## Page text
Segment Open

That is the fallacy of treating outcomes that have already been set in stone (in the past) as if they were still open possibilities that are part of the probability prediction about the future.

The gambler in the fallacy is thinking of these 8 outcomes:

– HHH
– HHt
– HtH
– Htt
– tHH
– tHt
– tTH
– TTT

And forgetting that we already eliminated 6 of them by setting the first two flips in stone as both heads, so the remaining possibilities are just these:

– HHH
– HHt
– ~~HtH~~ ruled out already
– ~~Htt~~ ruled out already
– ~~tHH~~ ruled out already
– ~~tHt~~ ruled out already
– ~~tTH~~ ruled out already
– ~~TTT~~ ruled out already

Thus the chance on the next flip is now the same as it was on any normal flip. It’s 50% between the remaining 2 options.

And that fallacy is exactly what the answer “33.33%” is incorrectly doing here. It starts with only telling you there are 2 kids, which means these 4 possible open ‘future’ outcomes, like so: (“Future” as in you don’t know the information yet.)

Segment Closed

## Available data
Segment Open

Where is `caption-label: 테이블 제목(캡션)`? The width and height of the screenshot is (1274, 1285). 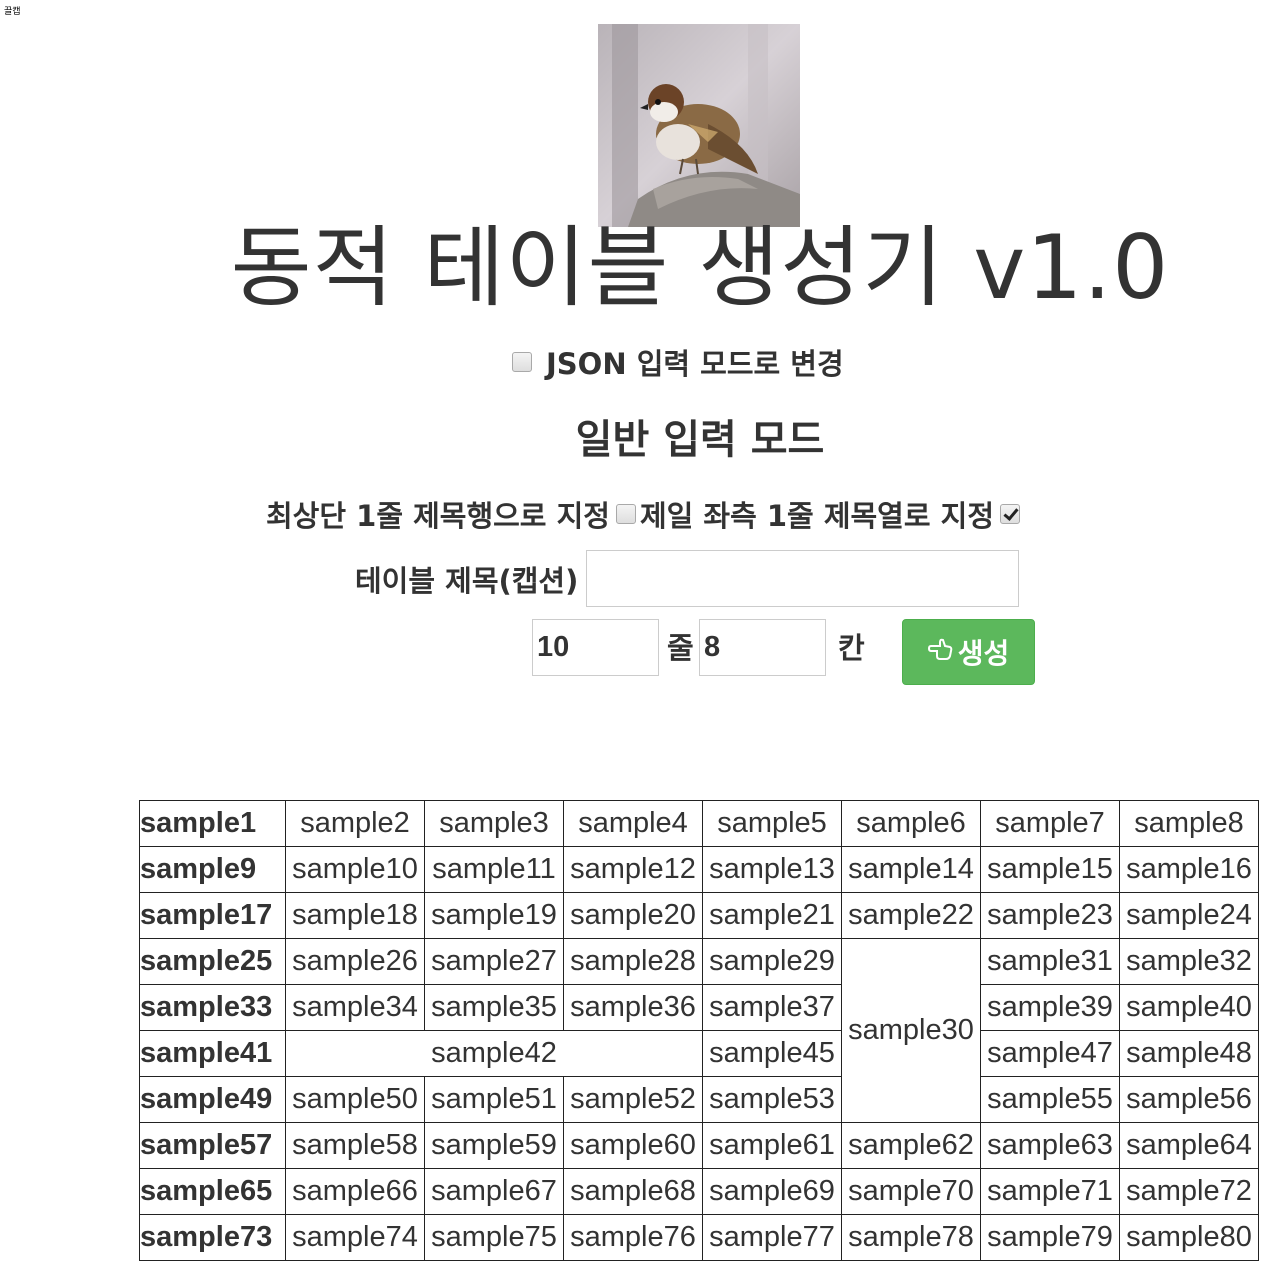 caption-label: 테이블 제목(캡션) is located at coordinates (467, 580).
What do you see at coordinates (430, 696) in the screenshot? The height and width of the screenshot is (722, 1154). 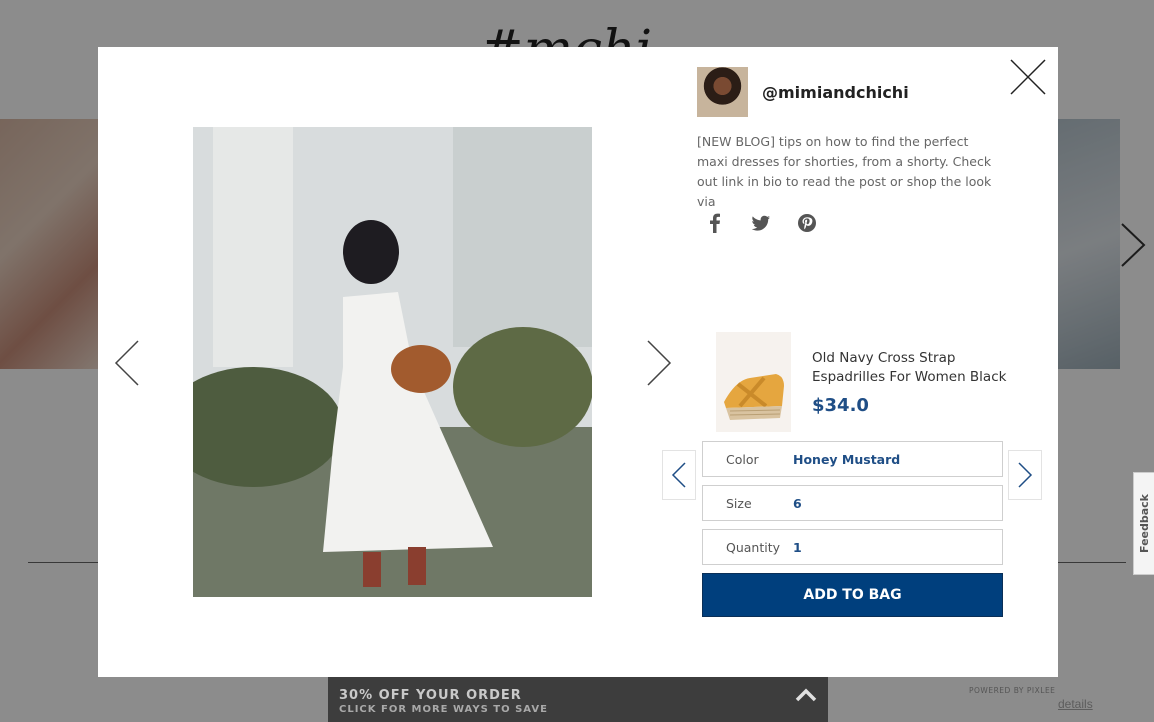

Segment Closed

## Exercise instructions
1. In the fallacy explanation, list every outcome in the first list of eight that begins with H.
2. Please continue the fallacy explanation from where it stops.

## Responses to the exercise
1. HHH, HHt, HtH, Htt

2.
– BB
– BG
– GB
– GG

Then it tells you it picked one and identified it as a girl, then *pretends* that only eliminated the BB outcome leaving 3 left, but it didn’t. It eliminated BOTH BB and BG because by assigning one of them making it no longer unknown, it essentially put it “in the past” in the gambler’s fallacy. It’s already been set in stone. That *creates* an implicit ordering between the two kids, in the sense that one was identified in the past, a few seconds ago, and the other will be identified in the future, not yet. And you must never use the events already set in stone in the past as if they were part of a probability calculation.

By pretending that both BG and GB are still possible, the “33.33%” answer is violating that rule. They are not both still possible. You pointed at one of the kids and said “that one is not a boy”. That already happened. That’s already a past event. So it looks like this:

– ~~BB~~ ruled out
– ~~BG~~ ruled out
– GB
– GG

The notion that this ordering that differentiates BG from GB ONLY happens if you named the one you pick is wrong. The fact that one kid has already had their sex disclosed while the other has not *IS THE ORDERING* that lets you call the already-disclosed one the lefthand letter and the not-yet-disclosed one the righthand letter, of the pair of letters.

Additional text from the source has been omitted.